Q: But it all came to a head during Xavier Le Roy’s Retrospective, where, as one of the performers who did a personal “retrospective” within the piece, you did mention this tension between your scholar and artist sides.

A: At the opening of my “individual retrospective,” I said I was “disgusted” with Xavier because he mentioned his PhD in biology in his artist bio, whereas I didn’t mention my PhD in mine because because I want to be recognised for my art. But now I’ve got over that. I still don’t mention my PhD in my artist bio, but I’m not disgusted at Xavier anymore, because actually, it’s just a fact of his life that he has a PhD.

Retrospective was when I finally started to feel like I’m one person again, because I started to talk about being a scholar in an art setting. That project was such a cathartic experience and I think I really needed the chance to confess I was a scholar, in the art world.

Q: So previously there was a conscious separation?

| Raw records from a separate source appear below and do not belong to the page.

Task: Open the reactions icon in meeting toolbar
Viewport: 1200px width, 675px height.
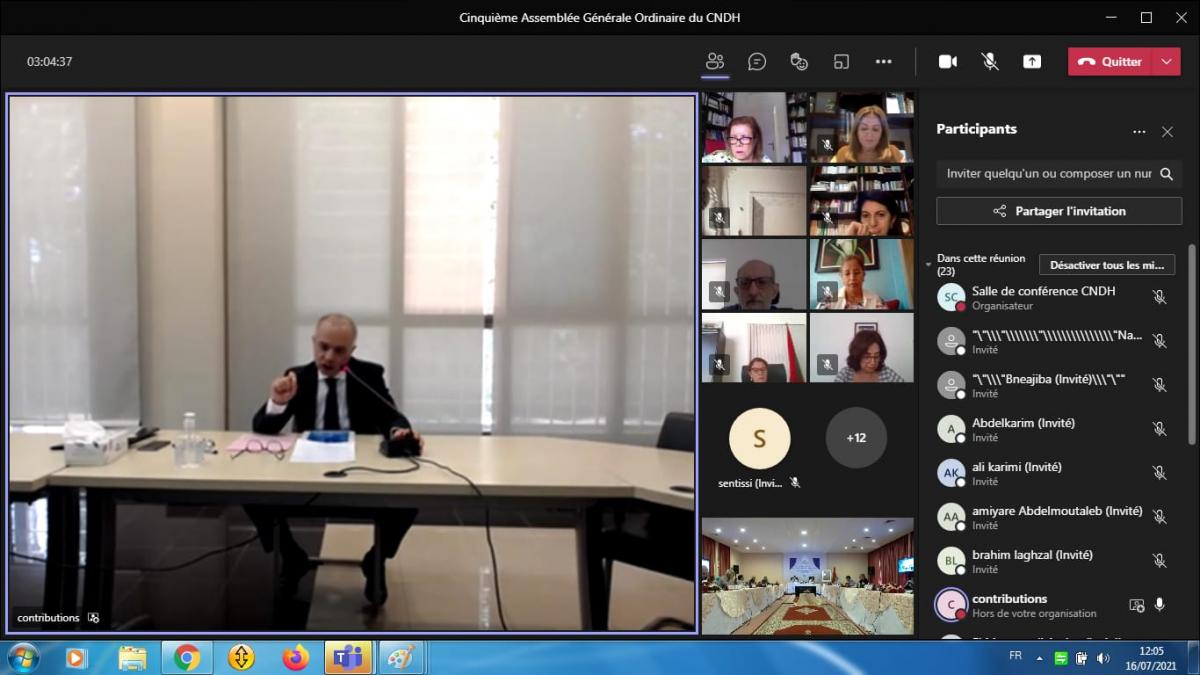Action: click(x=799, y=61)
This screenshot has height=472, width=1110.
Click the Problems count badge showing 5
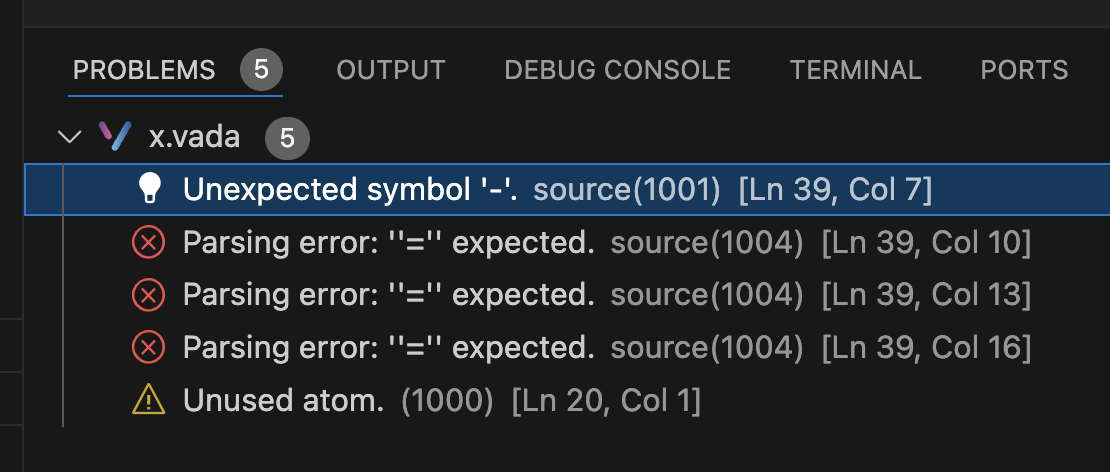coord(261,69)
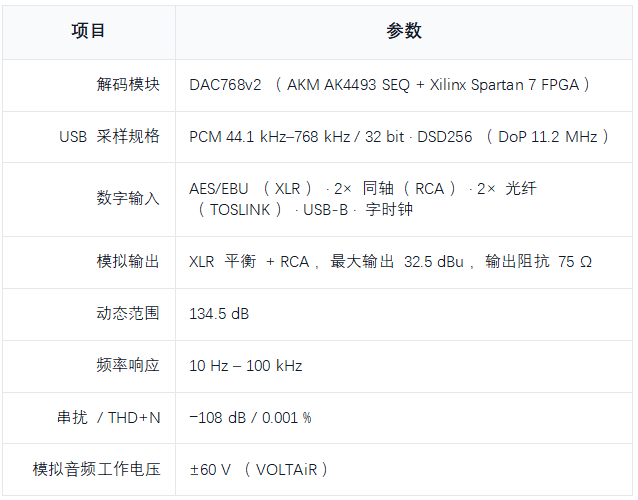This screenshot has height=500, width=638.
Task: Select the 模拟输出 row label
Action: (128, 262)
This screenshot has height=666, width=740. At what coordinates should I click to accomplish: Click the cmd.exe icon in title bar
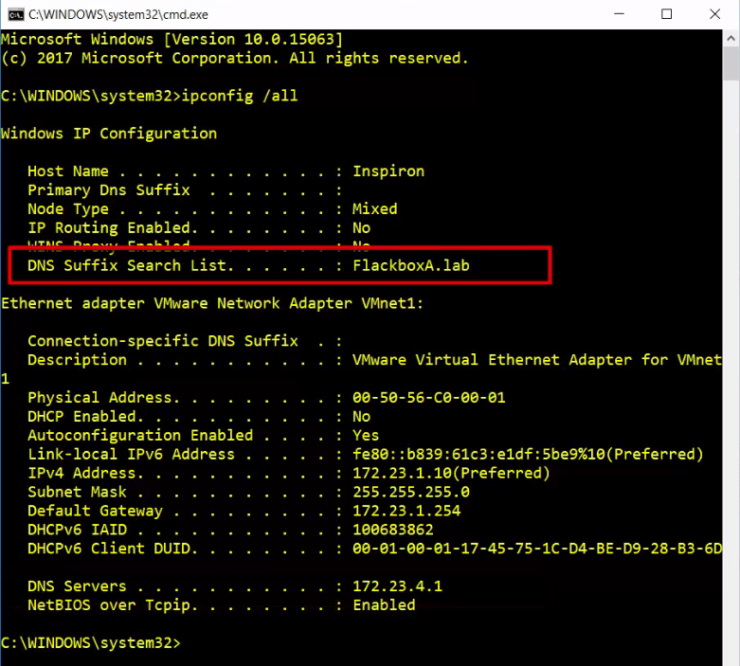pyautogui.click(x=14, y=14)
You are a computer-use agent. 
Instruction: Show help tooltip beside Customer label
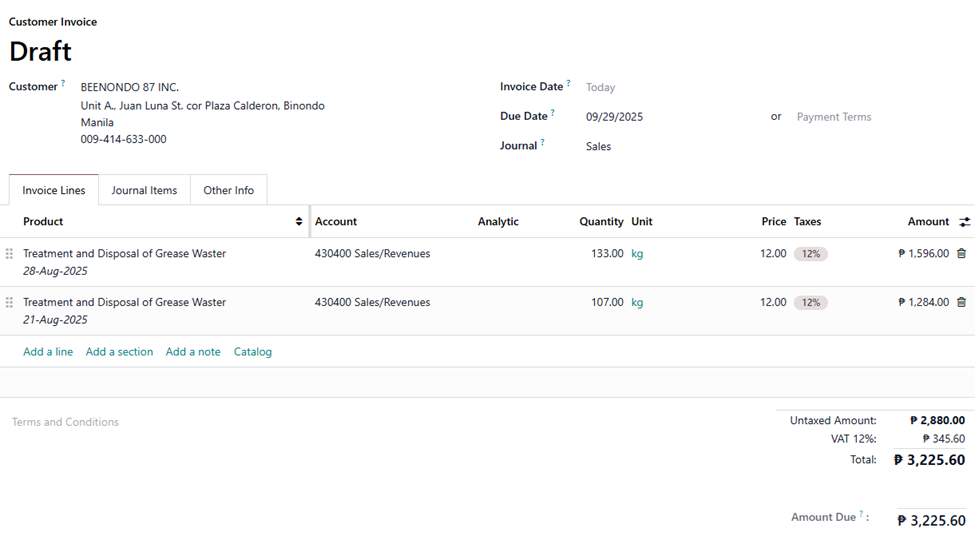(x=63, y=84)
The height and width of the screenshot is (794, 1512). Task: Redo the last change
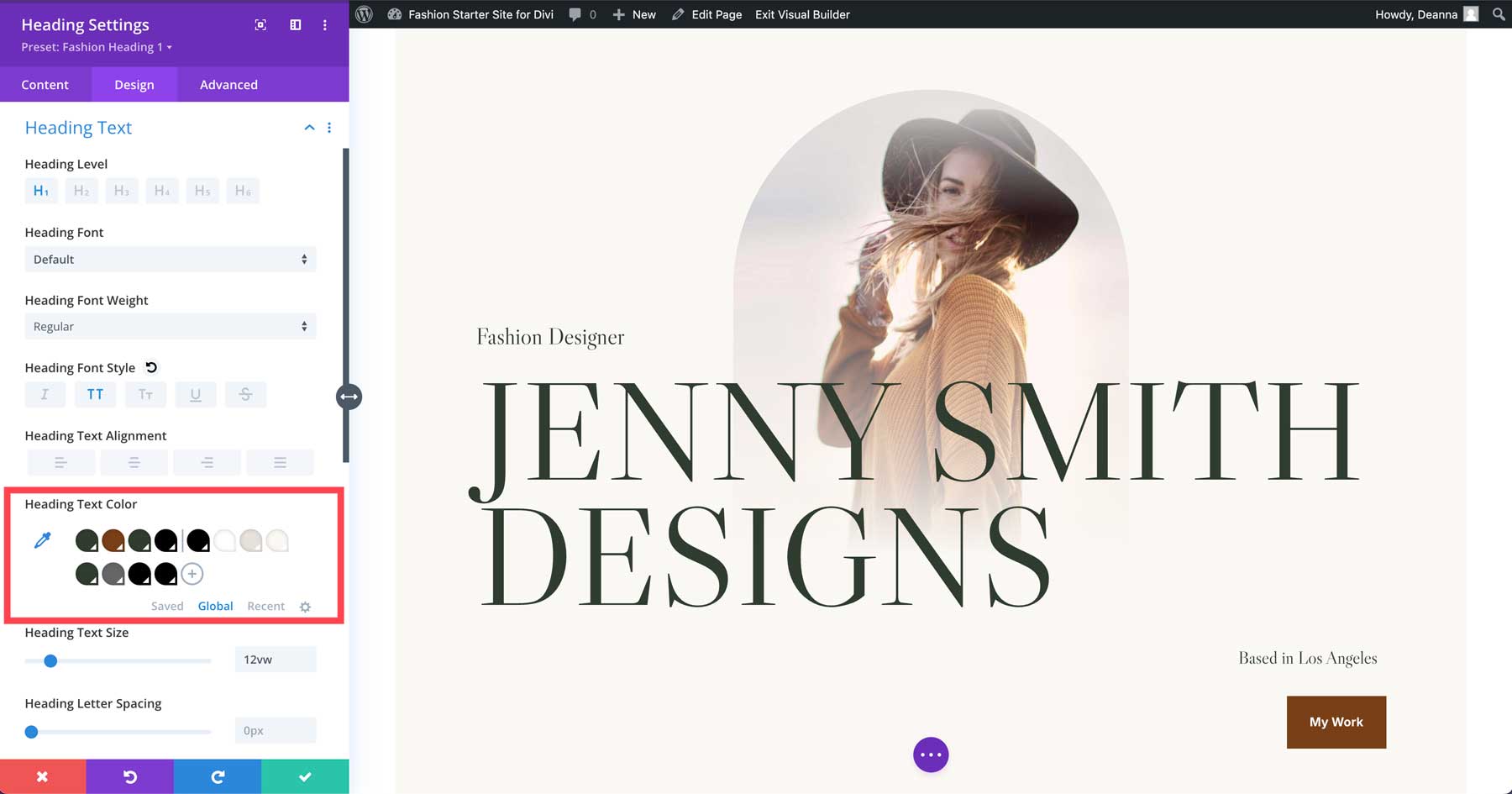coord(218,776)
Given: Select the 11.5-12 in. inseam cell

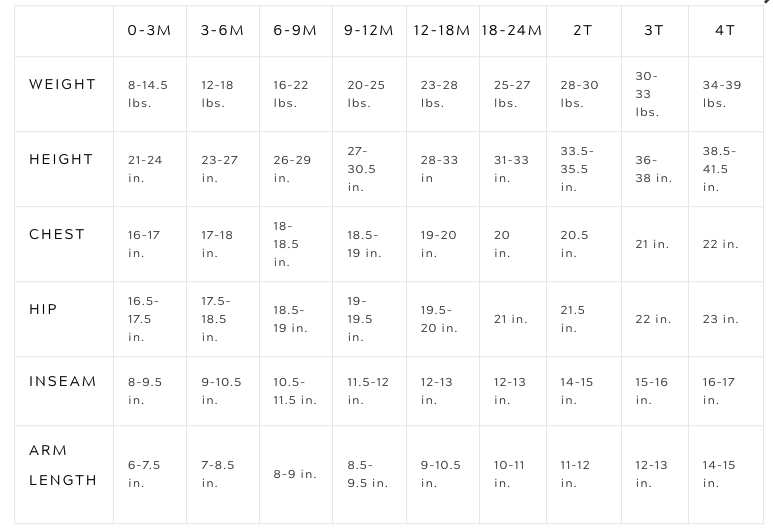Looking at the screenshot, I should [367, 391].
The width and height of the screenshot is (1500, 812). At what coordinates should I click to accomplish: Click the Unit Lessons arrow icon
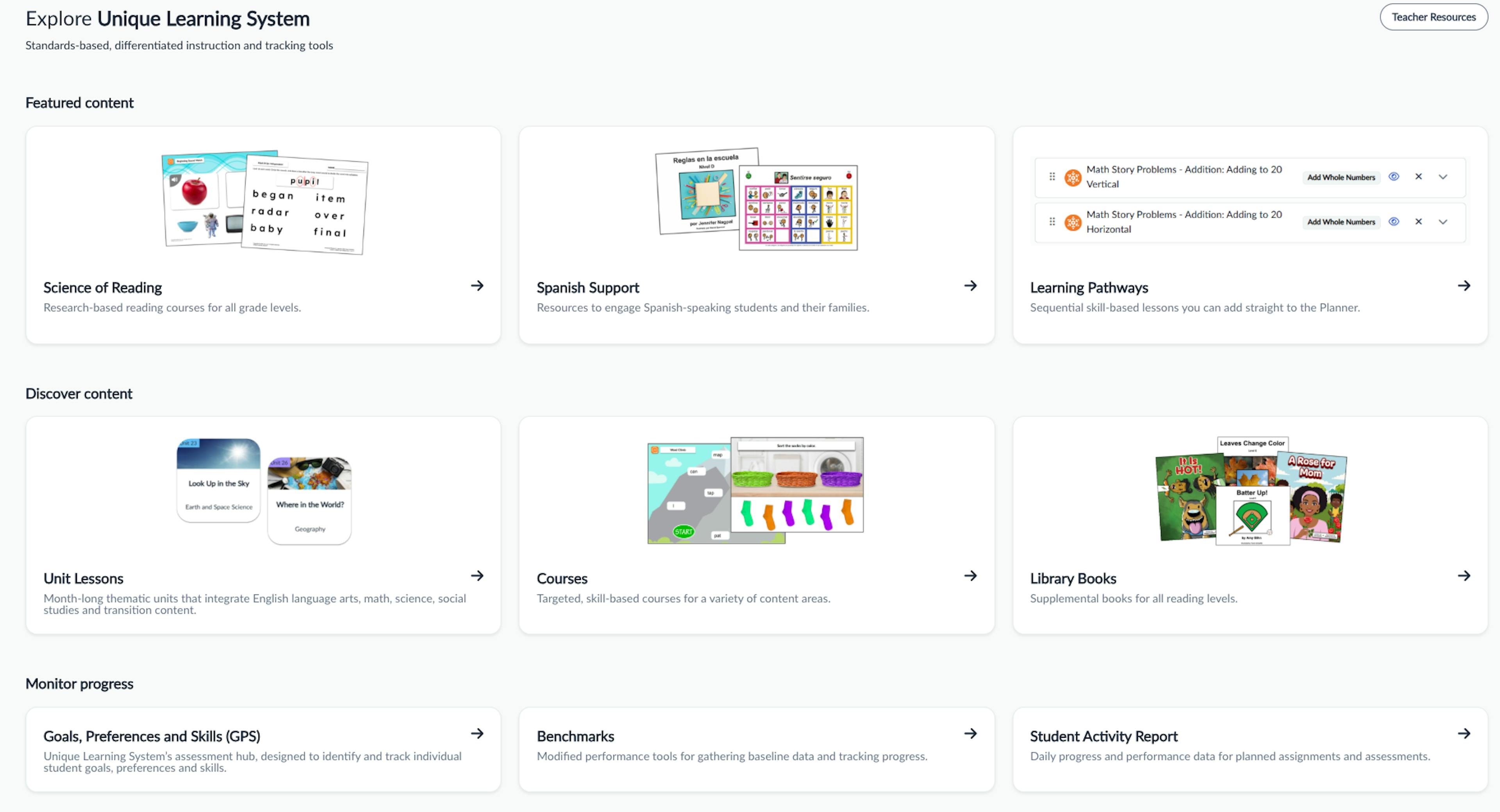[x=477, y=576]
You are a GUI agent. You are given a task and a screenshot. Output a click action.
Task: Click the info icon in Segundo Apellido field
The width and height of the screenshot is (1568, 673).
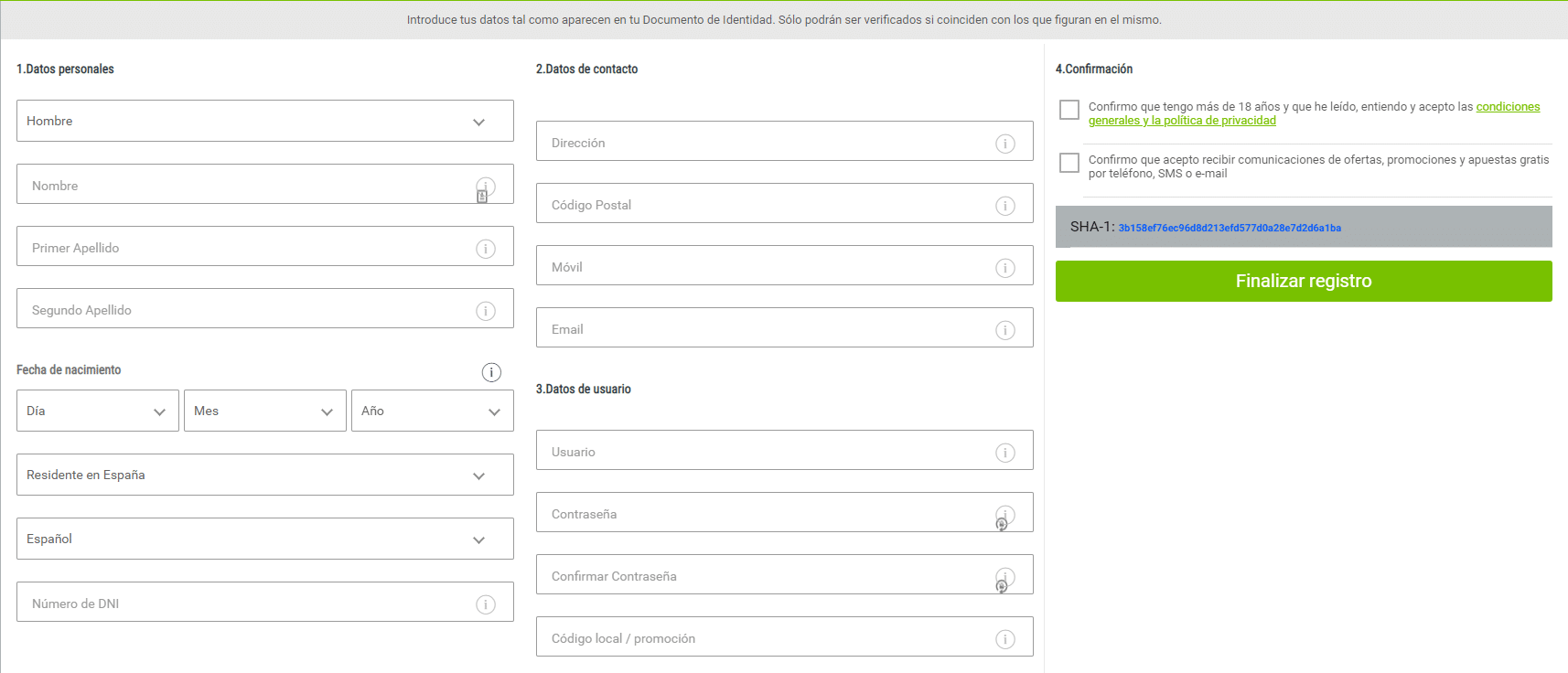pyautogui.click(x=486, y=311)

A: For many years I was very clear that in the dance or art world, I would not mention anything about being a scholar or a scientist. One reason was that I did not identify as a scholar or a scientist. Another was I badly wanted to be recognised for the art thing and not for the science thing. I was sick of people in the dance world in Stockholm having some kind of weird fetish for “research.” In Sweden, if my dance friends introduced me to their other dance friends as a PhD student in biology, I would get angry, because I wanted to be known as a dancer not a PhD student in biology.

After a while I just stopped even mentioning the biology part. I would go to workshops and festivals and just tell everyone I was a freelance artist, and I would not talk about my “day job” at all, because I didn’t think it was relevant to my art.

Still, there is a part of me that really wants to pretend I’m not a scholar.

Q: Well, with the No Star Arts Grant being the product of a clear confluence of your two “sides”, that’s going to be very different.

A: It does get confusing when my scholarship thing not only becomes my art work, but also, ironically becomes possibly my most well-known art work. I do view No Star Arts Grant as an art project and I really love it. It is a very important project to myself, and I am proud of it. I also think of it as a “pure” art project, one that comes from the place of un-stoppable, passion-driven art and not affected by commercial or professional interests.

But to officially put No Star in my artist portfolio means not only that I would have to acknowledge and accept that I really am a scholar, it also means that I acknowledge that being a scholar helped in my art — and also, that I would be using No Star to “sell” myself as an artist even though it’s such a personal, precious project that’s untainted by real-life concerns like how to professionalise myself as an artist.

I am looking forward to the day when none of this matters anymore and when it would be easy for me to talk about the scholarship and No Star, without any weirdness, in public. I guess this interview is one small step towards that.